• [DATA TO PROCESS]
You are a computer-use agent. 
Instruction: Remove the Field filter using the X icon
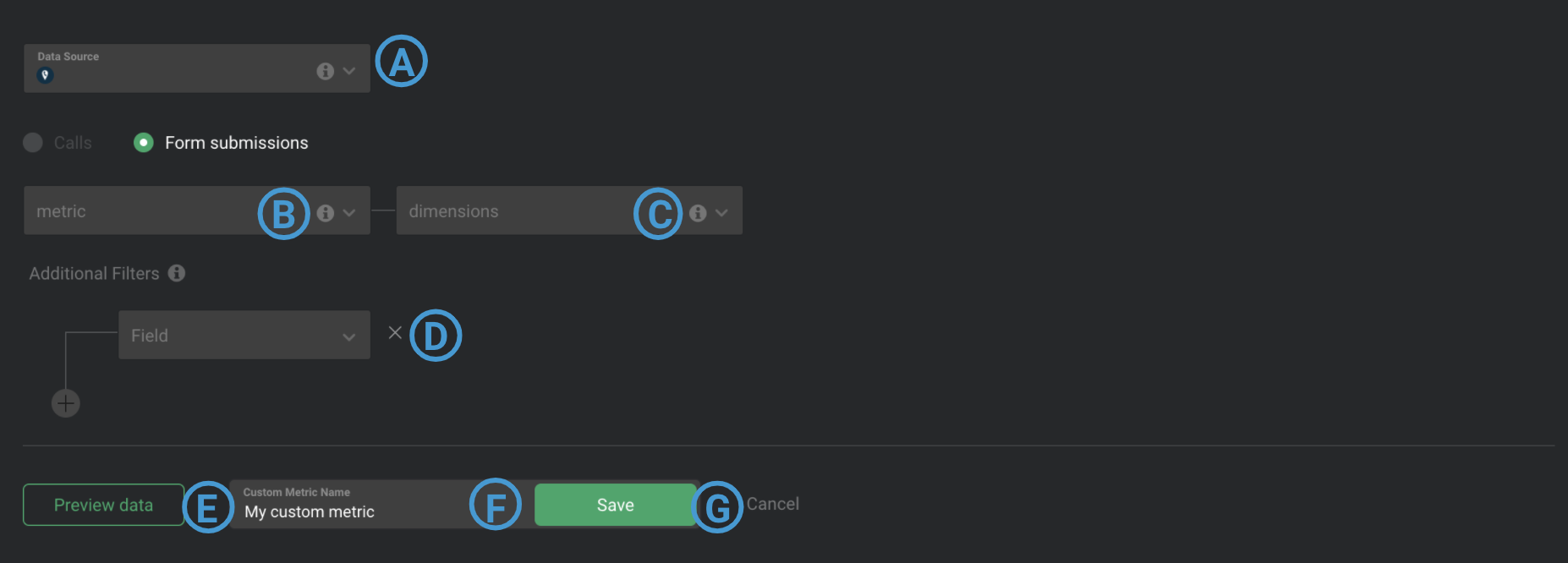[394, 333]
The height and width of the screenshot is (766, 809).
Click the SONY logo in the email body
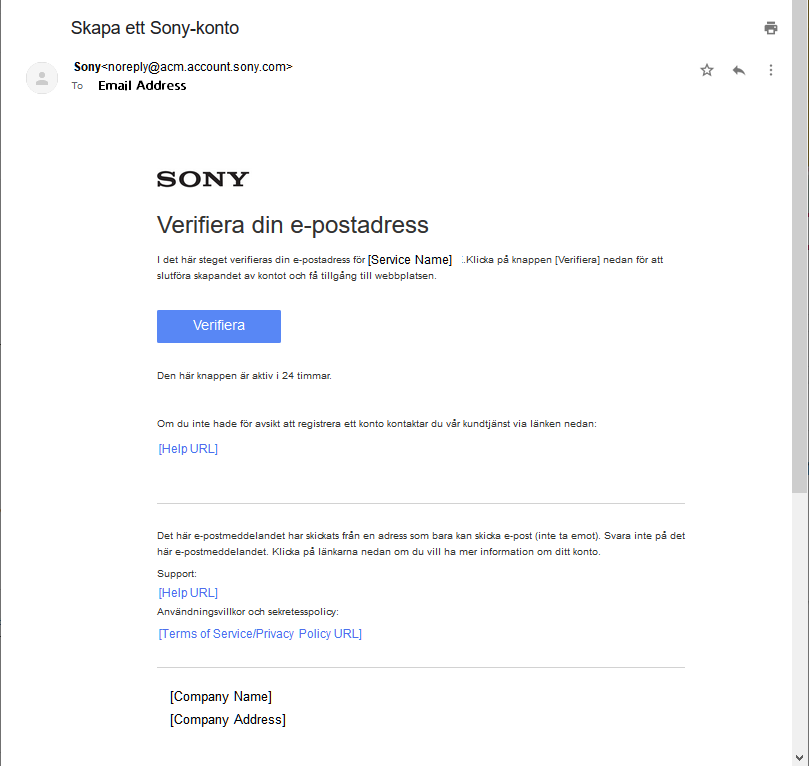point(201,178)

• [EXERCISE DETAILS]
With the pictures omitted, repeat the full set of records above exactly.

• [RESPONSE TO THIS EXERCISE]
You are a computer-use agent. 
Instruction: Remove the Field filter using the X icon
[394, 333]
The height and width of the screenshot is (766, 809).
Click the SONY logo in the email body
point(201,178)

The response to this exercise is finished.